╭─ 本文
ヒース・レジャーがジャンキー・・・というと、
今となってはいろんな思いが巡ってしまいますが、
とことん情けなくて無力で、そしてただただキャンディを愛する男を演じています。
どうすることもできない感情を、爆発させるのではなくむしろ無表情で表現する。
ヒース・レジャーの素晴らしさをまた改めて感じさせられました。
アビー・コーニッシュは逆に、喜怒哀楽を全身で表現します。
堰を切ったという言葉がまさにピッタリな泣きっぷりが何度か登場しますが、
本当に胸が痛くなります。
この女優さんは初めて観たのですが、実に素晴らしい!
まなざしと、その体当たりぶりが時折シャーリーズ・セロンを思い出させ、
角度によってはニコール・キッドマンにもよく似ています。
ライアン・フィリップとリース・ウィザースプーンの離婚原因になったヒトらしいですが、
う〜ん、ちょっと納得。
そしてもう1人、彼らの父親代わりのような存在として、
大学教授のキャスパーという男が登場します。
演じているのはジェフリー・ラッシュ。
ジャンキーでゲイ。何かと2人の力になりますが、
彼もドラッグの誘惑から逃れられない弱さを持っています。
ダンとキャスパーの関係は父と息子のようであり、
純粋な友情関係のようでもあり・・・。
常に2人の味方であるのだけれど、結局彼らを甘やかしているだけとも言え、
その存在はこの作品の中でとても大きな位置を占めています。
╰─
_依頼 A:_
本文の「ヒース・レジャーの素晴らしさをまた改めて感じさせられました。」という一文を英語に訳してください。
╭─ 抽出データ
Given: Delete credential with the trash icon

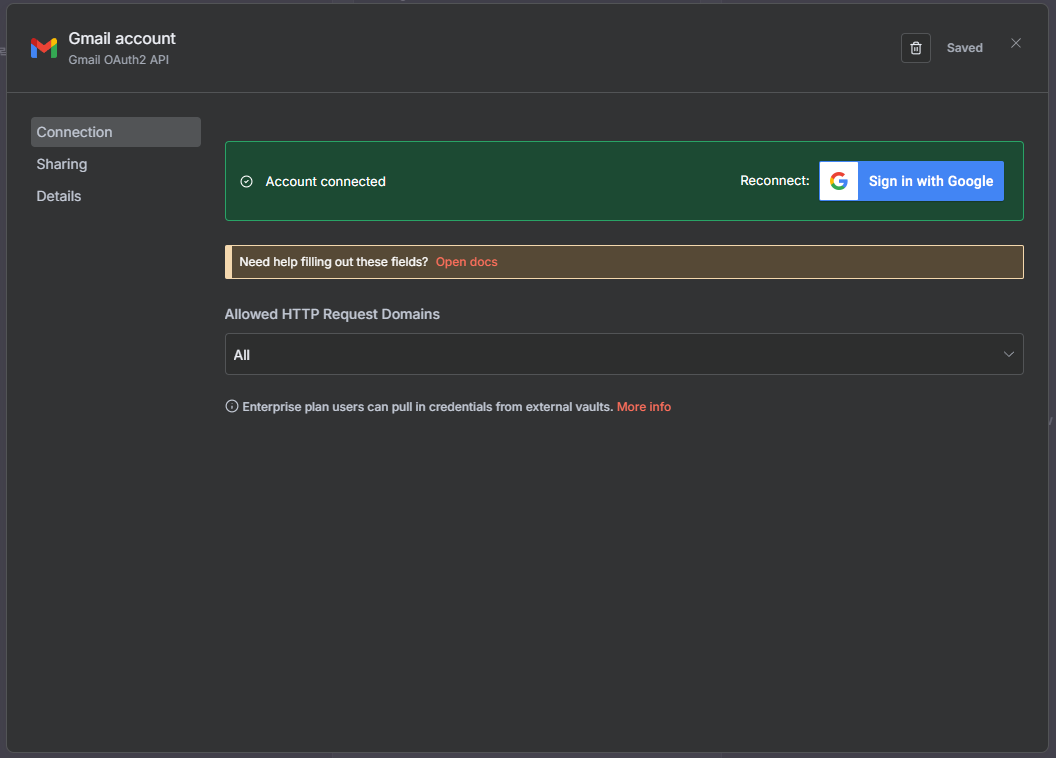Looking at the screenshot, I should pyautogui.click(x=915, y=48).
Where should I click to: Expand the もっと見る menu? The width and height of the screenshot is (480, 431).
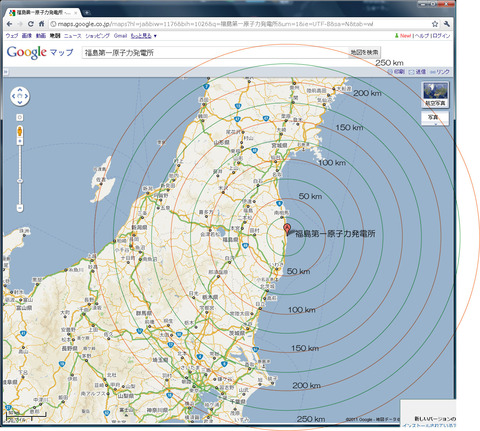tap(144, 36)
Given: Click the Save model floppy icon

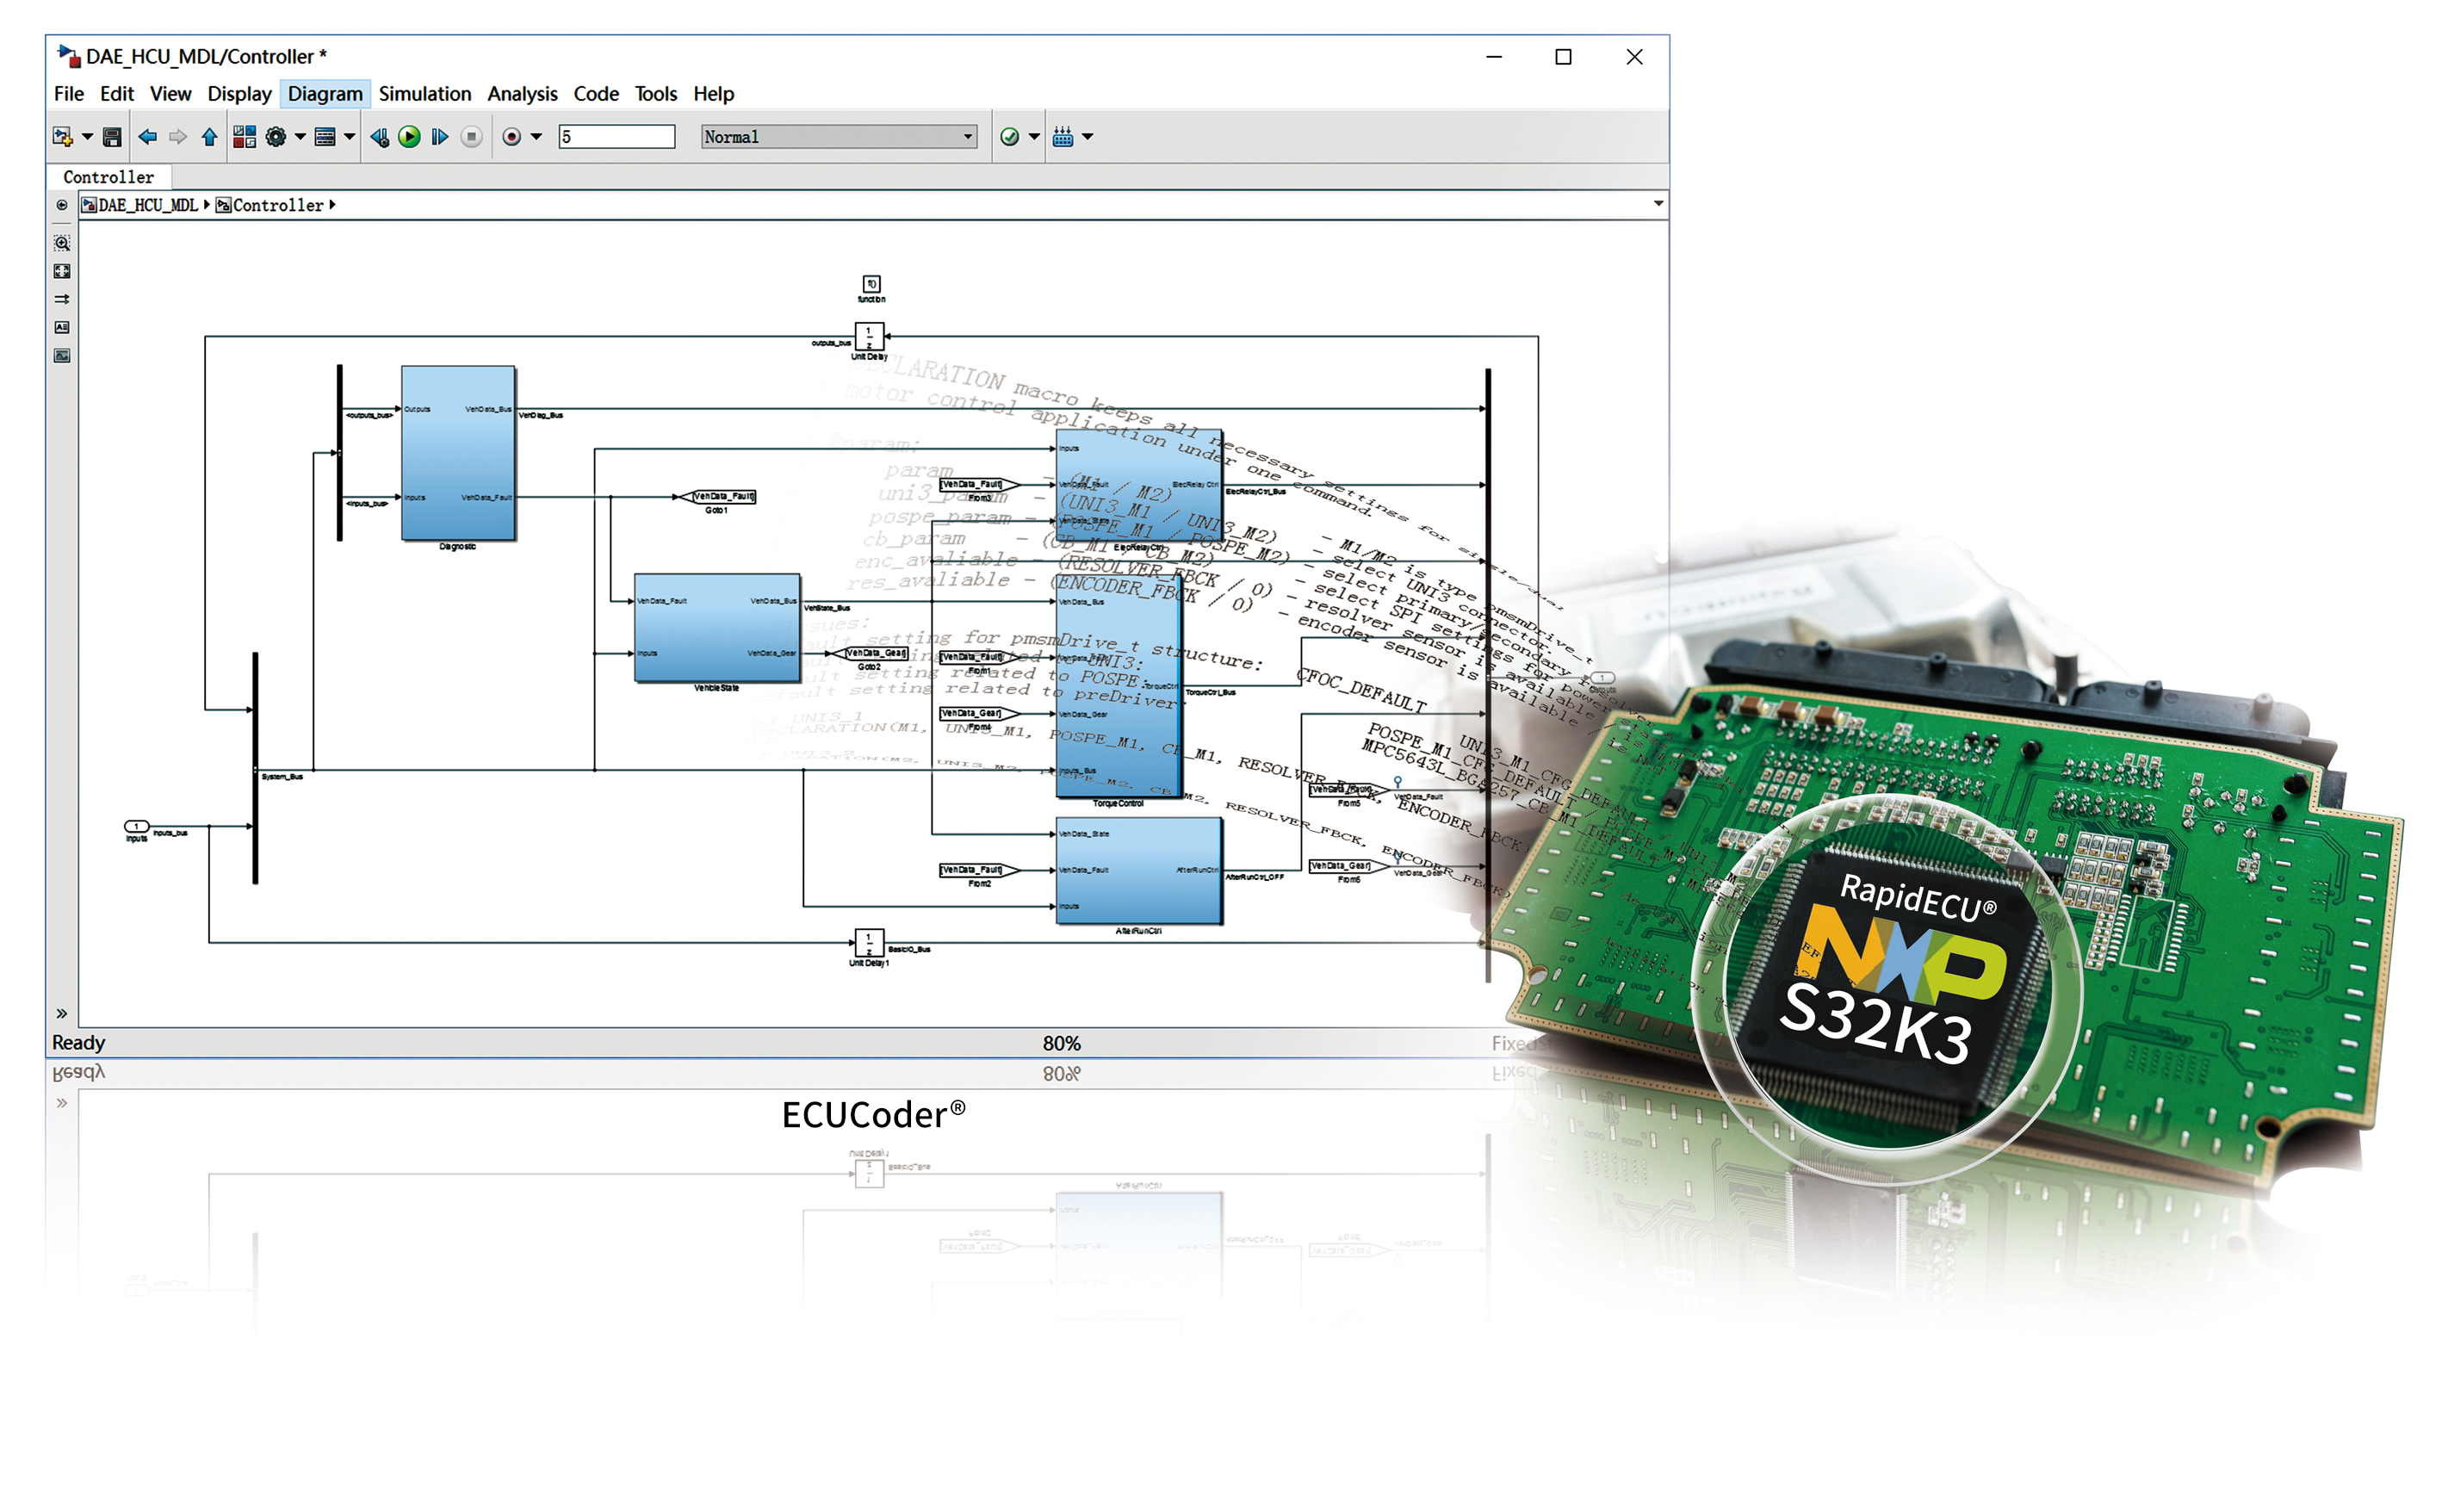Looking at the screenshot, I should tap(112, 137).
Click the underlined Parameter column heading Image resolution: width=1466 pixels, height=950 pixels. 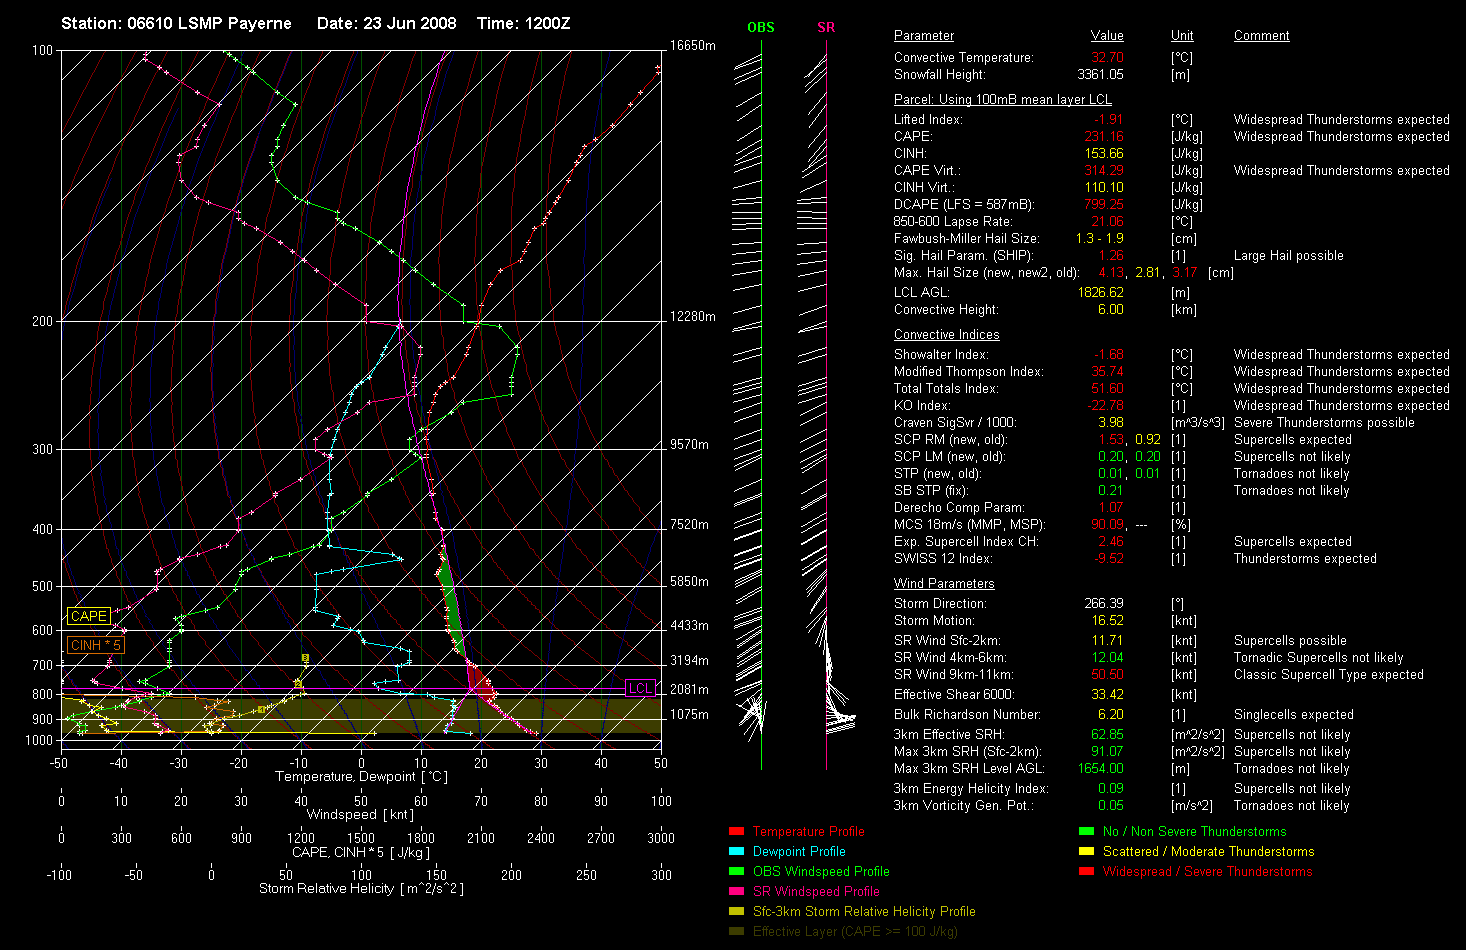point(923,36)
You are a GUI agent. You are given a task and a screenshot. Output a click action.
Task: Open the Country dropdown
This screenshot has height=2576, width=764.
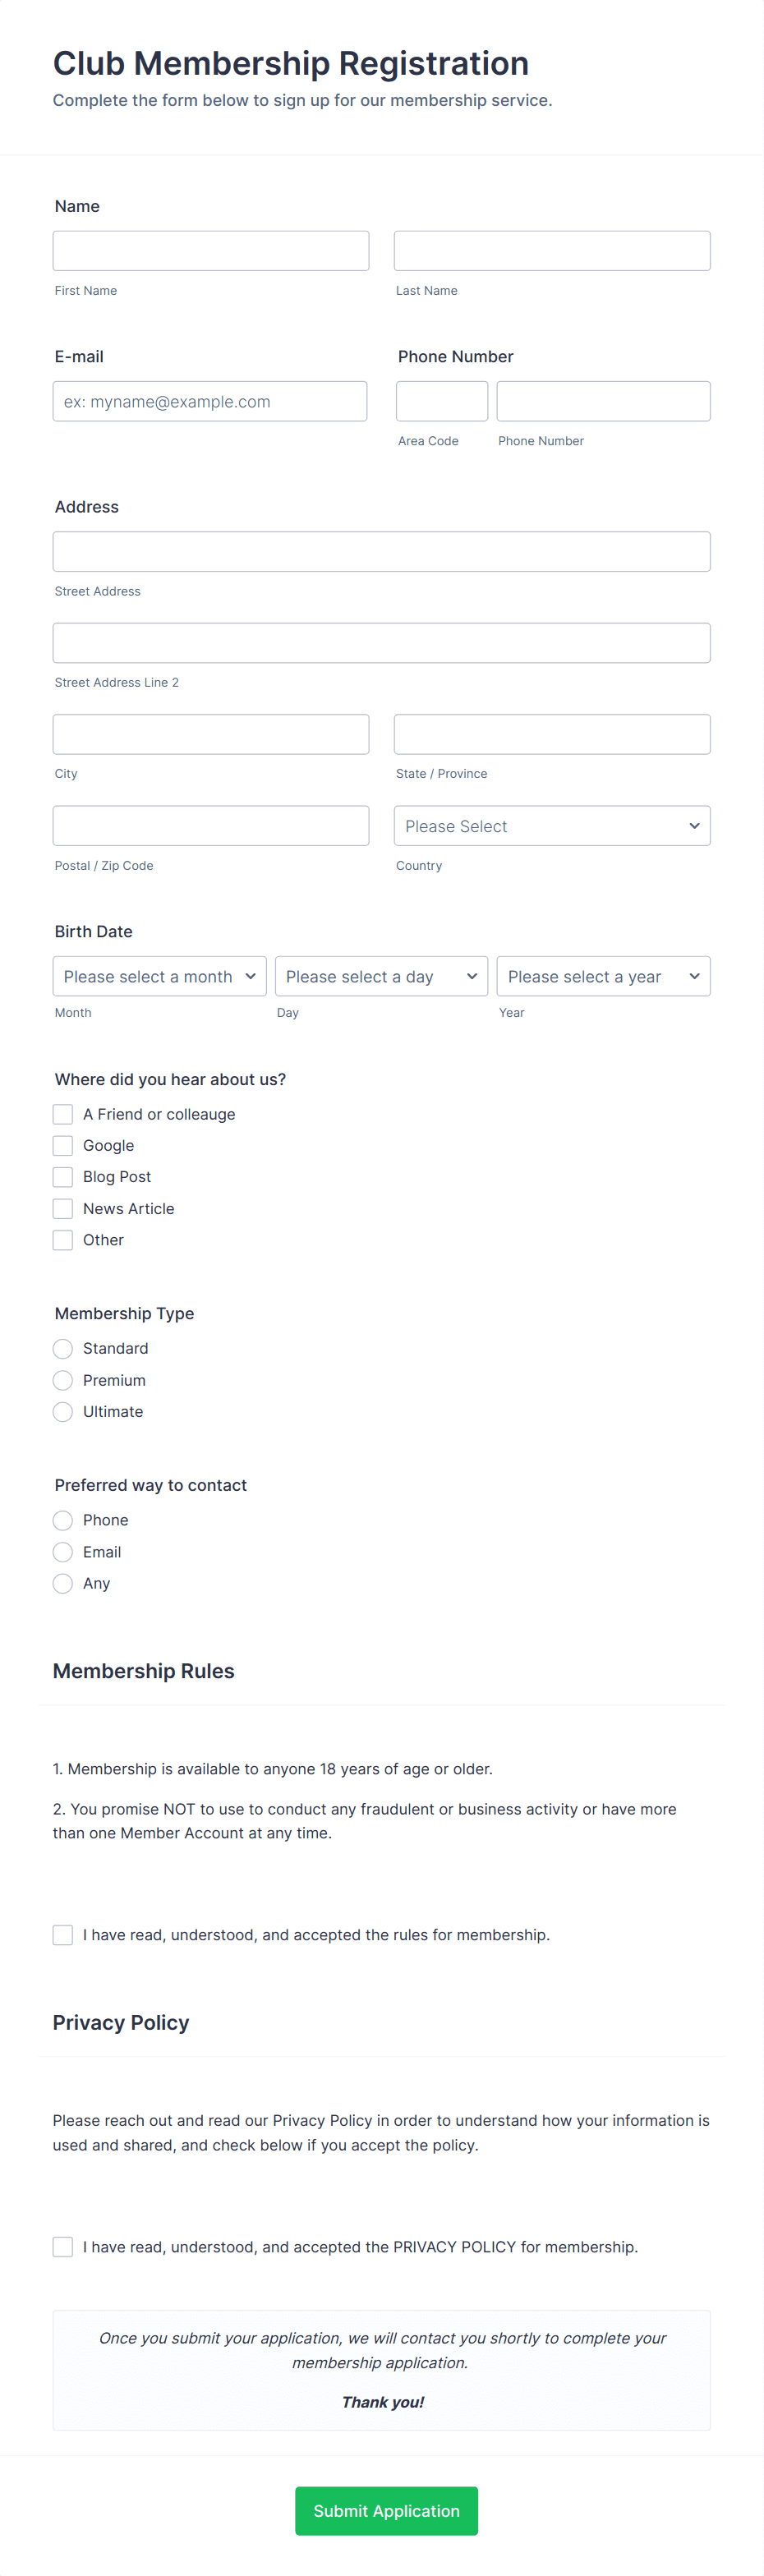551,825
╰─
_依頼 B:_
リストのうち、「You are a GUI」を含む行からリストの最後の行までの部分で、「Country」を「Region」に書き換えて示してください。ほかは一切変えず、画像は省いてください。

_解答例 A:_
I was struck once again by how wonderful Heath Ledger is.

_解答例 B:_
You are a GUI agent. You are given a task and a screenshot. Output a click action.
Task: Open the Region dropdown
This screenshot has height=2576, width=764.
551,825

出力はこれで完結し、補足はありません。